Well, as it turns out, I was using them the wrong way. Not just the wrong technique, mind you, but they were literally oriented the wrong way. On a bobby pin, there is a straight side, and there is a bumpy/rippled/wavy side. (However you might call it. One side is straight and flat, and the other is not.) I don’t know why it does not say so on the packaging, but, the general consensus is* that the wavy side is to face down, against your scalp when you pin your your hair; the ribbing is designed to grip hair and lock it into place.

How am I only just now learning this??

I feel like there’s things in life that people never tell you, and that somehow you’re just expected to know (but how??) and this is definitely one of those things.

Am I the only one? Have you all been using them wrong, too? Or are there other, basic things that you learned late in life, which you could have been doing better or more correctly, if only someone had told you about it? Let’s pool our knowledge! It’s never to late to learn something new.

* I hesitate to say there is one right way to do something. I’m sure that some very professional, deft-fingered stylists can use it the other way, and it’s just fine.

 

9 Comments on On Bobby Pins, And Other Things They Do Not Tell Us

  1. Flavia
    July 16, 2018 at 2:49 pm (5 months ago)

    The worst part is that I have always used them the “right” way and they still slip from hair and hold nothing lol

    Reply
    • S. Elizabeth
      July 16, 2018 at 2:57 pm (5 months ago)

      Oh no! That stinks! I gotta tell you, though, right now I have a massive bun on top of my head, and it’s being held securely in place by about 5 pins. If I’d tried this earlier in the year, there’d be, like, 20 pins in it, and it will still be falling out.
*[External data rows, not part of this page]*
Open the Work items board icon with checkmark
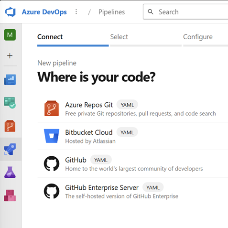Screen dimensions: 228x228 tap(10, 103)
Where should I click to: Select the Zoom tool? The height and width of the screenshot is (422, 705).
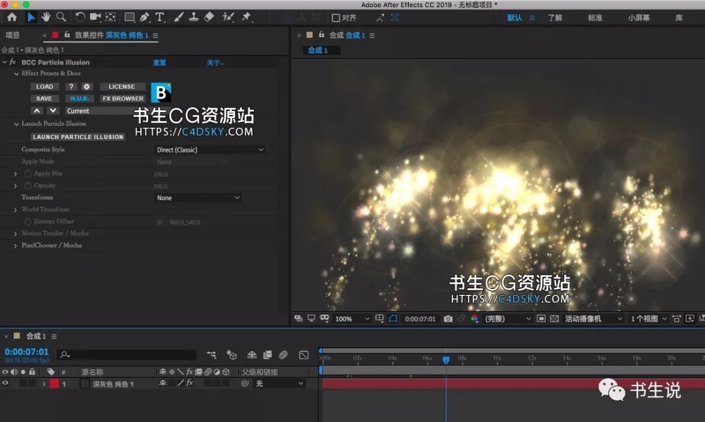pyautogui.click(x=61, y=17)
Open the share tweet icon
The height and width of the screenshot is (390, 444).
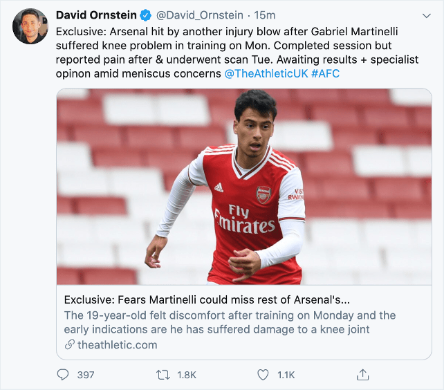tap(362, 375)
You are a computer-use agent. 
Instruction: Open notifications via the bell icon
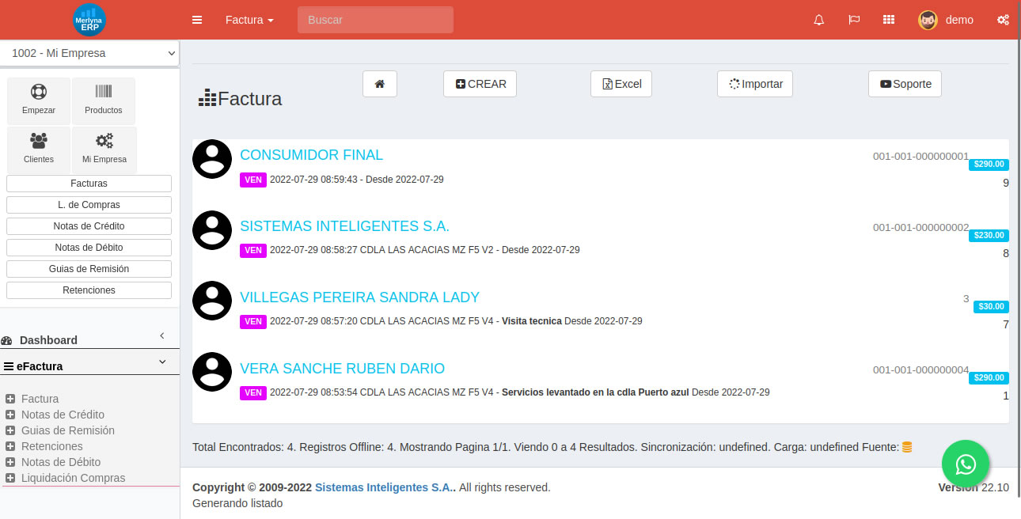818,20
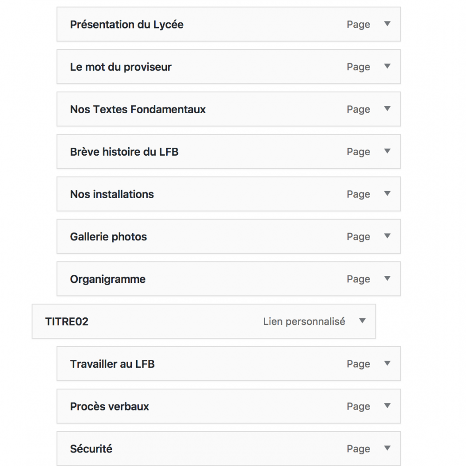Expand the Organigramme item arrow
Screen dimensions: 466x466
click(387, 278)
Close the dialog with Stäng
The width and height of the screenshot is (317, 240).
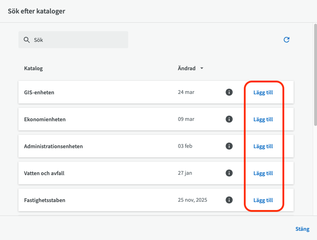click(x=302, y=229)
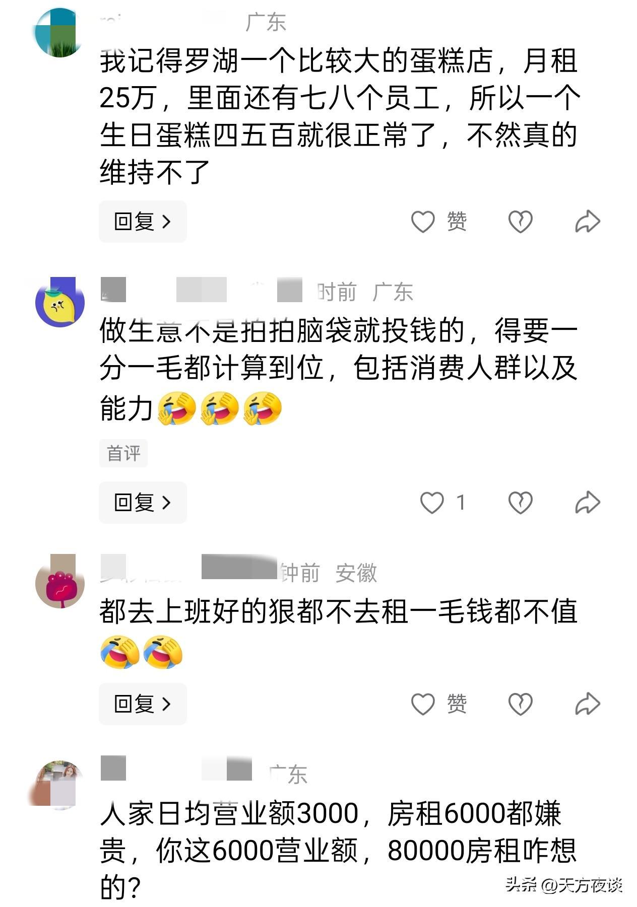Share the Anhui user's comment

point(588,704)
But then again my hair is really coarse and thick…I bet folks with fine, slippery hair still experience challenges, no matter which way they flip it.

      Reply
  2. Jekki Ekho
    July 16, 2018 at 11:36 pm (5 months ago)

    As I said on IG I have been using them wrong my whole life. On this topic, I used to think light years was a measurement of time. So turns out it’s a measurement of distance. My friend taught me this while we consuming intoxicants and failing at using a telescope.

    Reply
  3. Dana
    July 20, 2018 at 11:28 am (5 months ago)

    I did reception work in various salons for 15 years and NEVER knew that! Thanks for the tip!

    Reply
    • Dana
      July 20, 2018 at 11:30 am (5 months ago)

      Ps…I do however, crisscross them to lock them. That definitely works! (I wear a lot of hairpieces like half wigs and ponytails)

      Reply
    • S. Elizabeth
      July 27, 2018 at 8:36 am (5 months ago)

      I’m paying a visit to my stylist tomorrow and I am going to ask her if she knew!

      Reply
  4. Larkin
    July 27, 2018 at 2:43 am (5 months ago)

    I use them flat side against my head. Works like a dream.

    Reply
    • S. Elizabeth
      July 27, 2018 at 8:35 am (5 months ago)

      Whatever keeps your hair in place!

      Reply
  5. Dana
    July 27, 2018 at 7:56 am (5 months ago)

    I’ve tried the “upside down” way and it’s true! I used far less pins this morning…thanks for the tip!!!